Das pockennarbige Gesicht des Oberst der Chinesischen Volksarmee würde niemand
je vergessen, der es einmal gesehen hat. Der Mann war nicht nur durch die Folgen
einer Pockenerkrankung gezeichnet, sondern zusätzlich durch die auffällige
Operationsnarbe seiner Lippenspalte. Gezwungen von ihrem Vorgesetzten quälen auf
der Baustelle für das Neue Nationalstadion in Shanghai ein paar Offiziere drei
junge Frauen mit einem Rasiermesser zu Tode, filmen sich dabei gegenseitig und
betonieren die Opfer anschließend ein. Lan Li, eine vierte Frau, ist den Männern
schwer verletzt entkommen und wird nun in einer Shanghaier Klinik wieder
zusammengeflickt. Als Ermittler Di an den Tatort kommt, kann er nur fassungslos
stammeln: "Niemand darf davon erfahren". Die Ermittlungen gegen den
Pockennarbigen enden, bevor sie überhaupt begonnen haben: Ermittler Di und sein
Assistent werden ermordet, ihre Leichen auf makabre Art in einem Lagerhaus zur
Schau gestellt.
An eine Ermittlung gegen hohe Armee-Offiziere aus prominenten Familien traut sich noch nicht mal der Genosse Polizei-Chef Zoul heran. Doch Kommissar Sun Piao, im Zuge einer Säuberungsaktion zu einer perfiden Form der Umerziehung in der Psychiatrie verurteilt, verdankt den Kerlen vermutlich sein Leben. Suns Noch-Ehefrau, Geliebte des verstorbenen Ministers für Öffentliche Sicherheit, lässt ihre Beziehungen spielen und Sun Piao wieder nach Shanghai zurück holen. Der degradierte Sun soll sich die Hände schmutzig machen und inoffiziell gegen die Mörder seiner ehemaligen Kollegen ermitteln. Suns Währung für seinen Auftrag: kistenweise Whiskey, mit dem er seine Informanten bezahlen wird. Sun bekommt Aussagen gegen Whiskey, Fotos gegen Whiskey, einen unzensierten Internetzugang gegen Whiskey. Unterstützt von einem Assistenten "dem Riesen" und einem Hacker, genannt "das Genie" macht Sun sich an die Arbeit. Sun und sein unerschrockenes Team finden heraus, dass es zwischen den ermordeten Frauen eine verblüffende Gemeinsamkeit gibt und eine Spur direkt in ein Forschungszentrum nach Shuihuzhuan führt.
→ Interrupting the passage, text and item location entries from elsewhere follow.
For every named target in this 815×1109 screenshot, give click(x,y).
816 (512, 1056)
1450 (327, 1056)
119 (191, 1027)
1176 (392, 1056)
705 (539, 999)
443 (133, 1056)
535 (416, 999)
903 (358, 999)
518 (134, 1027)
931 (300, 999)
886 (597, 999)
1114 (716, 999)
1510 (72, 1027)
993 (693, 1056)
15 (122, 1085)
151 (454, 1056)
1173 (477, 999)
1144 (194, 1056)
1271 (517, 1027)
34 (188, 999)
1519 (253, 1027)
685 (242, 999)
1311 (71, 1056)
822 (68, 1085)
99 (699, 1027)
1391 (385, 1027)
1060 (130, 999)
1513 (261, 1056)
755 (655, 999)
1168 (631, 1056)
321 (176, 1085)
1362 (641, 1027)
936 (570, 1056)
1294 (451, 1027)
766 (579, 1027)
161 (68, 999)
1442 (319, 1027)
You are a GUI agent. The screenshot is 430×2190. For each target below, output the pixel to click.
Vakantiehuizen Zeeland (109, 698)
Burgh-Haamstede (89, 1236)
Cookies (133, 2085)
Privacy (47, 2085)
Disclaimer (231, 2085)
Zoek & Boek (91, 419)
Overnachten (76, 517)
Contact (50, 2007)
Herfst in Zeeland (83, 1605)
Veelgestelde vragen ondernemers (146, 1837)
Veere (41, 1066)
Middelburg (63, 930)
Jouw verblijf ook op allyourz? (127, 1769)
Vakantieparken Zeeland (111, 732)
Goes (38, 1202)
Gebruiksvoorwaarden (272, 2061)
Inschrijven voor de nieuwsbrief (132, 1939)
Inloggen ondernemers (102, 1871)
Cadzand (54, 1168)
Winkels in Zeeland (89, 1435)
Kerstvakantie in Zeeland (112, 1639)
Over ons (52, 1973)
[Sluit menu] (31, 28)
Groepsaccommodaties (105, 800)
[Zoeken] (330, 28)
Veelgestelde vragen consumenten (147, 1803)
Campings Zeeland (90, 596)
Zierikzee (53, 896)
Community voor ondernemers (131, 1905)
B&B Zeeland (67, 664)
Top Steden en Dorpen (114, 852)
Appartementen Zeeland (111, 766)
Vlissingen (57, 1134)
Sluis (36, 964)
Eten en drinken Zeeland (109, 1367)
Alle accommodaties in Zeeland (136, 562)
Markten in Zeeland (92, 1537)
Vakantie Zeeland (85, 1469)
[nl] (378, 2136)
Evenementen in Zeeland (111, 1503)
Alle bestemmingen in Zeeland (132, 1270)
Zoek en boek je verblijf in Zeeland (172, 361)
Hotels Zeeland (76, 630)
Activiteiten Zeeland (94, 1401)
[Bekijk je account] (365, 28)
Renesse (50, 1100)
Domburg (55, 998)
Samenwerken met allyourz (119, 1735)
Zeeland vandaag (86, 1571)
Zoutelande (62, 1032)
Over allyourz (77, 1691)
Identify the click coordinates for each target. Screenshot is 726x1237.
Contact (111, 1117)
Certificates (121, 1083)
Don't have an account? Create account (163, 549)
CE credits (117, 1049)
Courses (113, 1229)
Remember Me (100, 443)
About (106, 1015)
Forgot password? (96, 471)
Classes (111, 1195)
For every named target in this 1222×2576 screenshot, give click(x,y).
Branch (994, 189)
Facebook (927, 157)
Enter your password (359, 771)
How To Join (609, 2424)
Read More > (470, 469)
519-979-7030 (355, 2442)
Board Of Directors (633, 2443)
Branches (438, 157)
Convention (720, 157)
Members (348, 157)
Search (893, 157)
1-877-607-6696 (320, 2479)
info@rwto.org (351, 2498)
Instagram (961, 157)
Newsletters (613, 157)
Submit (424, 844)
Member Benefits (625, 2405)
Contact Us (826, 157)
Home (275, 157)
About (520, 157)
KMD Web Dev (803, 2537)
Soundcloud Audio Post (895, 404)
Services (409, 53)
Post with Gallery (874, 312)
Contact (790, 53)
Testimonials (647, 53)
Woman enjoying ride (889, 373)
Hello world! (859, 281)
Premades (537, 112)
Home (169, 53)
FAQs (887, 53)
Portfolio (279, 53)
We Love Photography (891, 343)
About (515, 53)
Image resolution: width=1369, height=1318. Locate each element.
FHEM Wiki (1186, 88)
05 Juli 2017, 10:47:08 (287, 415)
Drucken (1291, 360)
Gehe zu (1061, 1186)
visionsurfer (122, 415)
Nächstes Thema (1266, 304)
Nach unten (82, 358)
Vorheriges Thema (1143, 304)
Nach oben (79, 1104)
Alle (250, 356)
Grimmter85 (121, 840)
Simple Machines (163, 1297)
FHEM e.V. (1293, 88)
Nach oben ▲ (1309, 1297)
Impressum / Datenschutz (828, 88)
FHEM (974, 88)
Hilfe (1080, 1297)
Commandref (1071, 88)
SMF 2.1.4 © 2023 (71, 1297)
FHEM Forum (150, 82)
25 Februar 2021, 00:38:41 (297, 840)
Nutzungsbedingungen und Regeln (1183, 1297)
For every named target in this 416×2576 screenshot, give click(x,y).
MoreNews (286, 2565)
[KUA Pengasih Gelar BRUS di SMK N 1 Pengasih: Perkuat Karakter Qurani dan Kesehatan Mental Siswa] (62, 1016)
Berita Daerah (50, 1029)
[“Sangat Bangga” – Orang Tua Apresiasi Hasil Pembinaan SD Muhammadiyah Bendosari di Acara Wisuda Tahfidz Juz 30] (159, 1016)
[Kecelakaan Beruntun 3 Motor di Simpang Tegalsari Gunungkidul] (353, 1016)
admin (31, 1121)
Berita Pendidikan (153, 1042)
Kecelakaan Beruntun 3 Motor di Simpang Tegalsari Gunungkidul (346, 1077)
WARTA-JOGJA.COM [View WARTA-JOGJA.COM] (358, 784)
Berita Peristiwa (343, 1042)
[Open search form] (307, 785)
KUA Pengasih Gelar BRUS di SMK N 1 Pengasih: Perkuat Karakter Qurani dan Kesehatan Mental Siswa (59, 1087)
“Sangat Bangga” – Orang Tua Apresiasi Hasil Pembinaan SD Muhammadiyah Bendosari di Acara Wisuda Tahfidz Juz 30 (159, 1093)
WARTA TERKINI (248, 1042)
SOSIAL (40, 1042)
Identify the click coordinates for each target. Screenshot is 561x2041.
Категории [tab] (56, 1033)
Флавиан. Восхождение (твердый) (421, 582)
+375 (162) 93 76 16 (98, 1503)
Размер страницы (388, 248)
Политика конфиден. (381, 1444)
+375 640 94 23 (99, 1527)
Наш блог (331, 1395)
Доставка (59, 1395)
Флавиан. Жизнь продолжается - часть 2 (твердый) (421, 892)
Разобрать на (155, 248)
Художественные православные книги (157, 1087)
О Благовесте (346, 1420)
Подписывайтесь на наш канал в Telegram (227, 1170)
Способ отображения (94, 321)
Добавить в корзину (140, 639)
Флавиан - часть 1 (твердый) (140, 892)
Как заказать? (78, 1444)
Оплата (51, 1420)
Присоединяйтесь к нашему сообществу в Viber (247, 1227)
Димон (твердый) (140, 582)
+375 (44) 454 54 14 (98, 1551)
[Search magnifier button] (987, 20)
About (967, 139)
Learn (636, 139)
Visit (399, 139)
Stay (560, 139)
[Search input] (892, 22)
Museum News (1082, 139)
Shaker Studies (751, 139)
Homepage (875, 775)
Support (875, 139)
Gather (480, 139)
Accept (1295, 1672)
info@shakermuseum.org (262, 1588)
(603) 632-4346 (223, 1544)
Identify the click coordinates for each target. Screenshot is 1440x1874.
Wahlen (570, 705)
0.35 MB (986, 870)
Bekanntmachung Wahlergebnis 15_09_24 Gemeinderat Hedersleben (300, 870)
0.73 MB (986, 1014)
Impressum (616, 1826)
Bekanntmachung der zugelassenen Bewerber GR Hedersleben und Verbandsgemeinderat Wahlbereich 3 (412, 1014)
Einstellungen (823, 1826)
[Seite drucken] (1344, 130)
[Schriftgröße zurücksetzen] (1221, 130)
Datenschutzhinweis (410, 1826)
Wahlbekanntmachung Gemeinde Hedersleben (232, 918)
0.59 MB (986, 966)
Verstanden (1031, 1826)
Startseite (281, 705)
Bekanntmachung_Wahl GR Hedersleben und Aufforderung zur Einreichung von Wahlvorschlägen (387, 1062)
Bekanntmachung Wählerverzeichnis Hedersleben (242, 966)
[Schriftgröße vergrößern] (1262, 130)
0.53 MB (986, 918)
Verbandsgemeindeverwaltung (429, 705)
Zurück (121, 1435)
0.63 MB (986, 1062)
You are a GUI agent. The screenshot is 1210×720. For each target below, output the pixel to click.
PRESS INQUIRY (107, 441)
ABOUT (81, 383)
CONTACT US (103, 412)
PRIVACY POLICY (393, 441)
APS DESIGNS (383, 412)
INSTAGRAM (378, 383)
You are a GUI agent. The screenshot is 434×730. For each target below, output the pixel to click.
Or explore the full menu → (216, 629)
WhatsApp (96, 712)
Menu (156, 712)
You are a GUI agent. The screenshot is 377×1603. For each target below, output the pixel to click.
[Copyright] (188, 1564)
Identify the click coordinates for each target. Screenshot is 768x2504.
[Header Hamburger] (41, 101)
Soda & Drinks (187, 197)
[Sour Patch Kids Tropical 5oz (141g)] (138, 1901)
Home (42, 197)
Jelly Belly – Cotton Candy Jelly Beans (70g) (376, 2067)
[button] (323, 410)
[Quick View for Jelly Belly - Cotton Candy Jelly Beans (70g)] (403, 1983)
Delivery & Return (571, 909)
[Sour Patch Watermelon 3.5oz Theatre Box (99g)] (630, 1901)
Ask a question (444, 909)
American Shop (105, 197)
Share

Dort sollen gentechnisch veränderte Reis-Sorten entwickelt werden. Als Leser hofft man, dass Sun Piao den Fall nicht lösen wird; denn wie sonst sollte der gerade rehabilitierte Kommissar seine Ermittlung überleben, wenn der Verdächtige mächtig genug ist, selbst den Polizei-Chef herunterzuputzen? In Oakes zweitem Shanghai-Krimi fließt wie in Drachenaugen (2006) das Blut wieder in Strömen. Der Autor, der offensichtlich in den 90ern des vorigen Jahrhunderts in China gelebt hat, entfaltet seine makabre Krimi-Handlung der Neuzeit vor der Kulisse eines vergangenen, geordneten Chinas. In kurzen Info-Kapiteln zur Lebenssituation in China schildert Oakes das System Arbeitseinheit, die Aufgabe von Nachbarschaftskomitees, die Situation chinesischer Frauen - aus seiner Erinnerung an China unter Deng Xiaoping. In Oakes chinesischem Alltag gibt es Spitzendeckchen und Bezugsscheine wie in den 80ern; doch der Stadionbau für die Olympischen Spiele, die Transrapid-Strecke und die unkonventionellen Methoden des "Genies" bilden einen herben Kontrast zum leicht plüschigen Lokalkolorit. Fazit
Oakes Exkurse in Sun Piaos "Behandlung" in der Psychiatrie und die
geschilderte Verstrickung der Armee in dubiose bis tödliche Geschäfte machen
"Goldener Reis" zu einem fesselnden, sozialkritischen Krimi, der mit
schnellen Schnitten und kurzen Sätzen eine ambivalente Spannung vermittelt.
Versatzstücke aus zwei Jahrzehnten kombiniert der Autor zu einen sehr
authentisch wirkenden chinesischen Alltag.